His reabsorption came with personal losses as he was denied promotions, but Ukiwe exhibited strength in the face of pains. It was a phase that saw his juniors wearing superior ranks.
Ukiwe, who was a member of the Supreme Military Council, SMC, in the Obasanjo regime, soldiered on with exemplary displays of professionalism. For instance, he held command positions as a Captain, when those postings were meant for Rear Admirals.
His reputation as an officer with distinguishing professional skills, saw him being appointed the military governor of Niger and Lagos states in 1977 and 1978 respectively.
Ukiwe, who later headed the Western Naval Command, was appointed the pioneer Director of Naval Faculty, Jaji. Like the proverbial golden fish with no hiding place, his sterling qualities earned him the position of Chief of General Staff (Vice President under the military) in the regime of Gen. Ibrahim Babangida (retd). However, he only lasted for a year and two months as the number two man in that administration given his unceremonious exit from government.

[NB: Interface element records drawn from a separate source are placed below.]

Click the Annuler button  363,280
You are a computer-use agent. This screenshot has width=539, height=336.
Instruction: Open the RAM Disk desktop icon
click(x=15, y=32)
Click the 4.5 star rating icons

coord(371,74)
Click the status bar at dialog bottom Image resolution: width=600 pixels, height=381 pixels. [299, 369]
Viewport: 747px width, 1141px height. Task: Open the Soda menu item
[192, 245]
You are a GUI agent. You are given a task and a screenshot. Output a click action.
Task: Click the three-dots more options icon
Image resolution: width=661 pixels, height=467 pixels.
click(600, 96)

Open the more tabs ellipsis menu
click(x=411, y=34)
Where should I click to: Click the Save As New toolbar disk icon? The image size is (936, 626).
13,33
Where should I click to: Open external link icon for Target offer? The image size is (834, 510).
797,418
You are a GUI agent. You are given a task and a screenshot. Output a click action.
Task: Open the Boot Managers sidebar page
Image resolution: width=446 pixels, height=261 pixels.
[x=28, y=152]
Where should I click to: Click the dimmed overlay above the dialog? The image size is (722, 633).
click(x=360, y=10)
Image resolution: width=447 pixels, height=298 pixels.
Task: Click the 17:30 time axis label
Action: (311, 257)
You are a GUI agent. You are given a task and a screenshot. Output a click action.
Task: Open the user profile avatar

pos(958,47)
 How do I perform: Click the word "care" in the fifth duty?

The same display of bravery that is known as his trademark was responsible for what was regarded as his premature retirement at a time his services mattered most.
He would later describe the incident thus: “It is nothing personal with Babangida. We had our disagreements, and these were expected since he was not working with a buffoon. It would be impossible for people to agree on everything.
“There were major policy disagreements. One of them was over the OIC – the Organisation of Islamic Countries. I thought it was wrong as the number two man in the administration for me not to be told about such a major decision.
“I still maintain that Nigeria, as a country, should not be a member of a religious organisation. Individual organisations can take up the membership of religious organisations, but not the country.”
In retirement, he continued his contributions to nation-building as he played critical roles during the struggle for the actualization of June 12 election. In fact, he was reported to have been the one that convinced the late Chief MKO Abiola to return and fight for his mandate in 1993.
The National Democratic Coalition, NADECO, which was the vehicle used by democratic forces to campaign for an end to military rule, metamorphosed from the Council for Unity and Understanding, CUU, which he founded alongside other like minds. He aspired to the presidency in 2007 on the platform of the Peoples Democratic Party, PDP.
Apart from his nationalistic interventions, Ukiwe, who holds the traditional title of Ochiagha excelled in business as the chairman of companies such as Bitu Properties, Kobimat, Bitu Promar and Rudocons. He was adviser and consultant to an offshore company, Statoil for nearly a decade.
Even as he inches towards the octogenarian club, he is still relentless in his desire for a better Nigeria where there are peace and progress.